The New York State Public Service Commission is trying to flatten those peaks. To do it, it's proposing an ambitious re-engineering of the energy grid. The proposal, if implemented, would enable energy to be managed and stored differently — making the grid more efficient and resilient in the face of severe weather.

It would also upend the way the utility business has operated for more than a century.

"What they're looking to do is to really change [the existing model] into more of a network model," says Cameron Brooks, head of Tolerable Planet Enterprises, a regulatory consultancy.

Brooks explains that, instead of just transmitting power one way — from generator to substation to home — the new proposed grid would transmit in multiple directions, including from the home, much like the Internet.

This new "distributed" electric system, as it's known, would be able to harness, store and resell energy, among other things.

Some utilities are already doing some limited versions of the model, like reselling power. But under New York's plan, the utility market would become a much more open place, with services that don't exist today.

Customers would be able to sell their power for more at peak times, for example. Electric cars might get charged every time the sun shines on a solar panel or when the wind blows through a turbine. New companies might sell services to customers that optimize electricity use to all key appliances.

All of this helps to even out those peaks in energy use.

Part of the state's move is motivated by climate change. Brooks says a new power grid of the sort New York is considering would be able to route around outages caused by events like Superstorm Sandy.

"If one part of the system goes down, the entire region doesn't suddenly have a blackout," Brooks says.

But a switch would require massive re-engineering, as well as a new kind of customer relationship.
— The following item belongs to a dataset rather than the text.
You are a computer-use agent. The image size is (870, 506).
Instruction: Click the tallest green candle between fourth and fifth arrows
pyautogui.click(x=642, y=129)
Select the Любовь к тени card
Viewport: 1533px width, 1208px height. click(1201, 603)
And this is still an unproven model.

Adrian Tuck, CEO of Tendril, a software firm that analyzes power use, says simplicity will be key. "Consumers, whilst they're not [averse] to doing these things, by and large aren't going to spend a huge amount of time thinking about them," he says.

Some consumer groups, like AARP, worry that older and low-income residents might end up with hard-to-use technology or extra costs for new services.

Utilities, for that matter, also worry about their bottom line.

"A prime concern that utilities have is the recovery of their fixed cost," says Richard Sedano, director of the Regulatory Assistance Project, a nonprofit adviser to energy regulators.

Currently, it's difficult for utilities to raise rates. About the only way they can is by making investments in new plant. New York is hoping to design a business model that compensates utilities for making systems more efficient and for managing their systems better. But Sedano says making such a radical transition smoothly will be hard.

Audrey Zibelman, chairwoman of New York's Public Service Commission, says that, while the specifics aren't laid out, she expects that the new grid will bring new business opportunities with it.

"What we're looking at is actually a model that gives the utilities incentives to create greater system efficiencies so that, if they actually reduce demand or promote energy efficiency, they can make money, essentially," she says.

For example, Zibelman says, utilities might make money by selling a monthly service to reduce electricity usage when residents are at work.

Either way, she says, business as usual will not be a sustainable business model for utilities. "Unless they're part of the game, they're going to be left behind."

Some utilities, like Con Edison, which supplies power to the New York City area, aren't resisting the moves. "This really sets the platform for how the future of the electric system can work with more resources and more options for our customers," says Stuart Nachmias, the utility's vice president of energy policy.